■ **HOW TO COMPLETE THIS TASK**
The data below needs to be returned exactly, line for line.
****************************************
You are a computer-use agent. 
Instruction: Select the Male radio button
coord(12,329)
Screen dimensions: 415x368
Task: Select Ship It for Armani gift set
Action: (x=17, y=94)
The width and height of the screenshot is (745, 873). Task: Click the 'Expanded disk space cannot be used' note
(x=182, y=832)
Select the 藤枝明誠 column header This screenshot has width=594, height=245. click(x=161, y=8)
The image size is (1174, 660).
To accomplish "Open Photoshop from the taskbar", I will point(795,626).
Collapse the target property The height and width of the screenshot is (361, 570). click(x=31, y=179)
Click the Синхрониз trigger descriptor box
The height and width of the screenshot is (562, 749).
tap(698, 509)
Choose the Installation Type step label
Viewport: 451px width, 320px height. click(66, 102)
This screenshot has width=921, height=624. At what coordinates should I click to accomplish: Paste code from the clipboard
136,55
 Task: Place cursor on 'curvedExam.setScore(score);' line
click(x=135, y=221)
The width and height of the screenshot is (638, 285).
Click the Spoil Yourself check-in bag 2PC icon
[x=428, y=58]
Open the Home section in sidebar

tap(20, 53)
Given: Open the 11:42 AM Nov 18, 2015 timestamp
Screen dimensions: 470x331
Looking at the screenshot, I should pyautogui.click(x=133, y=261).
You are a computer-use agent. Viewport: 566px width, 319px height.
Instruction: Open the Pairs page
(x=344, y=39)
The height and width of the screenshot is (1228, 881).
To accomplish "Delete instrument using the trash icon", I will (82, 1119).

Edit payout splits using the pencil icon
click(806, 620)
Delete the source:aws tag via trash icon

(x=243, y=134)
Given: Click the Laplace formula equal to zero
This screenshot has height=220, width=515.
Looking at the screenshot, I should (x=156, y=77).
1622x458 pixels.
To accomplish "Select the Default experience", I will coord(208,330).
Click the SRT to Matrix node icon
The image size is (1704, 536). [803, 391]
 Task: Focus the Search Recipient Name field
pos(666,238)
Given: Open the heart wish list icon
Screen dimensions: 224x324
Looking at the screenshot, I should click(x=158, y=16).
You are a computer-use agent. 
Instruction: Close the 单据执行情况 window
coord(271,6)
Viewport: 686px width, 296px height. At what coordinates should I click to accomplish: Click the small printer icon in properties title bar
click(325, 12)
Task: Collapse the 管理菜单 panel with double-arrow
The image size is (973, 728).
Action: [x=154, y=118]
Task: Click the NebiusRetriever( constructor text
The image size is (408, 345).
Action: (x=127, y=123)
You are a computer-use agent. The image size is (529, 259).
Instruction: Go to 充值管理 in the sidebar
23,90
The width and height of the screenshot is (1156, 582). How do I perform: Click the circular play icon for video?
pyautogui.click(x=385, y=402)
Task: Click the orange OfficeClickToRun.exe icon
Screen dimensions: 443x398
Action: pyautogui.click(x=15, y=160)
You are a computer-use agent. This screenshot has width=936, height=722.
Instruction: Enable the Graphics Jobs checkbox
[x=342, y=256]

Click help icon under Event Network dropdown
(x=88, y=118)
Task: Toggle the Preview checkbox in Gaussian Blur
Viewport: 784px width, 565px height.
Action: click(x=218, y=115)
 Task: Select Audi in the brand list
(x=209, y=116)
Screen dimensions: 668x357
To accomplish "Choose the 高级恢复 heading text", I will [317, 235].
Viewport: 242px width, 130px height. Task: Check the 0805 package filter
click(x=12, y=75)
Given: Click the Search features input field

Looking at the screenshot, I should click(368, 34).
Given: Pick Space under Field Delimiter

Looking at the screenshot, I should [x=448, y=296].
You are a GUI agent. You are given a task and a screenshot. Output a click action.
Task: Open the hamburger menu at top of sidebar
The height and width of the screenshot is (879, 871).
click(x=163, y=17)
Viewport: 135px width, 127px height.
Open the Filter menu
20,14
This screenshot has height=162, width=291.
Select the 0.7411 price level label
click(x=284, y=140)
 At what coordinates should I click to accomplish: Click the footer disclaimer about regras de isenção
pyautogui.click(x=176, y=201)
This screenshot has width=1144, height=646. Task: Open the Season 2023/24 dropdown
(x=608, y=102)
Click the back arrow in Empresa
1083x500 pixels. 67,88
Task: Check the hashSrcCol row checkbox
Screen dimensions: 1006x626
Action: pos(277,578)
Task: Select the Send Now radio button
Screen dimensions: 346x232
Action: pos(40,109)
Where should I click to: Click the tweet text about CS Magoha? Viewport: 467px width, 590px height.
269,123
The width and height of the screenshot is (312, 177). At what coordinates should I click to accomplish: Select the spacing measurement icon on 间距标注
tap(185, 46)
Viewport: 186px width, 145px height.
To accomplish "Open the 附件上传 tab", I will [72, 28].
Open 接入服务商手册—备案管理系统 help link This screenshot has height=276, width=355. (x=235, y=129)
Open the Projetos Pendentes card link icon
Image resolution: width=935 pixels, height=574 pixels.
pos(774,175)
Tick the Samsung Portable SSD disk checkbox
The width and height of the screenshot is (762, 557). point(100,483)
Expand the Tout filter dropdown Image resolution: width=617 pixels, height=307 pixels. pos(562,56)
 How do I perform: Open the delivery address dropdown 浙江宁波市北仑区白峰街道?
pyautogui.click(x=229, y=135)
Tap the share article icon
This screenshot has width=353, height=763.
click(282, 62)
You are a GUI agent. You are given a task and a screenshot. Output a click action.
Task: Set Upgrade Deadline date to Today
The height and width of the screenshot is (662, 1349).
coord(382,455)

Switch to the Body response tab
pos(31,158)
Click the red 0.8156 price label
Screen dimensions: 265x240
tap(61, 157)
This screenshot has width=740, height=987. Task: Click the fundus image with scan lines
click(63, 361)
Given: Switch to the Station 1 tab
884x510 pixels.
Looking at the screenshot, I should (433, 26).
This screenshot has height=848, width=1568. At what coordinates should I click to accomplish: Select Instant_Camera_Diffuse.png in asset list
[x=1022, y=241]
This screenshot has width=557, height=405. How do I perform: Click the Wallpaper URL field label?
****************************************
■ **RESULT BELOW**
You are a computer-use agent. 
Instruction: Select the Male radio button
coord(12,329)
Screen dimensions: 415x368
Task: Select Ship It for Armani gift set
Action: (x=17, y=94)
The width and height of the screenshot is (745, 873). Task: Click the 'Expanded disk space cannot be used' note
(x=182, y=832)
Select the 藤枝明誠 column header This screenshot has width=594, height=245. click(x=161, y=8)
The image size is (1174, 660).
To accomplish "Open Photoshop from the taskbar", I will point(795,626).
Collapse the target property The height and width of the screenshot is (361, 570). click(x=31, y=179)
Click the Синхрониз trigger descriptor box
The height and width of the screenshot is (562, 749).
tap(698, 509)
Choose the Installation Type step label
Viewport: 451px width, 320px height. click(66, 102)
This screenshot has width=921, height=624. At what coordinates should I click to accomplish: Paste code from the clipboard
136,55
 Task: Place cursor on 'curvedExam.setScore(score);' line
click(x=135, y=221)
The width and height of the screenshot is (638, 285).
Click the Spoil Yourself check-in bag 2PC icon
[x=428, y=58]
Open the Home section in sidebar

tap(20, 53)
Given: Open the 11:42 AM Nov 18, 2015 timestamp
Screen dimensions: 470x331
Looking at the screenshot, I should pyautogui.click(x=133, y=261).
You are a computer-use agent. Viewport: 566px width, 319px height.
Instruction: Open the Pairs page
(x=344, y=39)
The height and width of the screenshot is (1228, 881).
To accomplish "Delete instrument using the trash icon", I will (82, 1119).

Edit payout splits using the pencil icon
click(806, 620)
Delete the source:aws tag via trash icon

(x=243, y=134)
Given: Click the Laplace formula equal to zero
This screenshot has height=220, width=515.
Looking at the screenshot, I should (x=156, y=77).
1622x458 pixels.
To accomplish "Select the Default experience", I will coord(208,330).
Click the SRT to Matrix node icon
The image size is (1704, 536). [803, 391]
 Task: Focus the Search Recipient Name field
pos(666,238)
Given: Open the heart wish list icon
Screen dimensions: 224x324
Looking at the screenshot, I should click(x=158, y=16).
You are a computer-use agent. 
Instruction: Close the 单据执行情况 window
coord(271,6)
Viewport: 686px width, 296px height. At what coordinates should I click to accomplish: Click the small printer icon in properties title bar
click(325, 12)
Task: Collapse the 管理菜单 panel with double-arrow
The image size is (973, 728).
Action: [x=154, y=118]
Task: Click the NebiusRetriever( constructor text
The image size is (408, 345).
Action: (x=127, y=123)
You are a computer-use agent. The image size is (529, 259).
Instruction: Go to 充值管理 in the sidebar
23,90
The width and height of the screenshot is (1156, 582). How do I perform: Click the circular play icon for video?
pyautogui.click(x=385, y=402)
Task: Click the orange OfficeClickToRun.exe icon
Screen dimensions: 443x398
Action: pyautogui.click(x=15, y=160)
You are a computer-use agent. This screenshot has width=936, height=722.
Instruction: Enable the Graphics Jobs checkbox
[x=342, y=256]

Click help icon under Event Network dropdown
(x=88, y=118)
Task: Toggle the Preview checkbox in Gaussian Blur
Viewport: 784px width, 565px height.
Action: click(x=218, y=115)
 Task: Select Audi in the brand list
(x=209, y=116)
Screen dimensions: 668x357
To accomplish "Choose the 高级恢复 heading text", I will [317, 235].
Viewport: 242px width, 130px height. Task: Check the 0805 package filter
click(x=12, y=75)
Given: Click the Search features input field

Looking at the screenshot, I should click(368, 34).
Given: Pick Space under Field Delimiter

Looking at the screenshot, I should [x=448, y=296].
You are a GUI agent. You are given a task and a screenshot. Output a click action.
Task: Open the hamburger menu at top of sidebar
The height and width of the screenshot is (879, 871).
click(x=163, y=17)
Viewport: 135px width, 127px height.
Open the Filter menu
20,14
This screenshot has height=162, width=291.
Select the 0.7411 price level label
click(x=284, y=140)
 At what coordinates should I click to accomplish: Click the footer disclaimer about regras de isenção
pyautogui.click(x=176, y=201)
This screenshot has width=1144, height=646. Task: Open the Season 2023/24 dropdown
(x=608, y=102)
Click the back arrow in Empresa
1083x500 pixels. 67,88
Task: Check the hashSrcCol row checkbox
Screen dimensions: 1006x626
Action: pos(277,578)
Task: Select the Send Now radio button
Screen dimensions: 346x232
Action: pos(40,109)
Where should I click to: Click the tweet text about CS Magoha? Viewport: 467px width, 590px height.
269,123
The width and height of the screenshot is (312, 177). At what coordinates should I click to accomplish: Select the spacing measurement icon on 间距标注
tap(185, 46)
Viewport: 186px width, 145px height.
To accomplish "Open the 附件上传 tab", I will [72, 28].
Open 接入服务商手册—备案管理系统 help link This screenshot has height=276, width=355. (x=235, y=129)
Open the Projetos Pendentes card link icon
Image resolution: width=935 pixels, height=574 pixels.
pos(774,175)
Tick the Samsung Portable SSD disk checkbox
The width and height of the screenshot is (762, 557). point(100,483)
Expand the Tout filter dropdown Image resolution: width=617 pixels, height=307 pixels. pos(562,56)
 How do I perform: Open the delivery address dropdown 浙江宁波市北仑区白峰街道?
pyautogui.click(x=229, y=135)
Tap the share article icon
This screenshot has width=353, height=763.
click(282, 62)
You are a GUI agent. You are given a task and a screenshot. Output a click action.
Task: Set Upgrade Deadline date to Today
The height and width of the screenshot is (662, 1349).
coord(382,455)

Switch to the Body response tab
pos(31,158)
Click the red 0.8156 price label
Screen dimensions: 265x240
tap(61, 157)
This screenshot has width=740, height=987. Task: Click the fundus image with scan lines
click(63, 361)
Given: Switch to the Station 1 tab
884x510 pixels.
Looking at the screenshot, I should (433, 26).
This screenshot has height=848, width=1568. At what coordinates should I click to accomplish: Select Instant_Camera_Diffuse.png in asset list
[x=1022, y=241]
This screenshot has width=557, height=405. How do I perform: Click the Wallpaper URL field label?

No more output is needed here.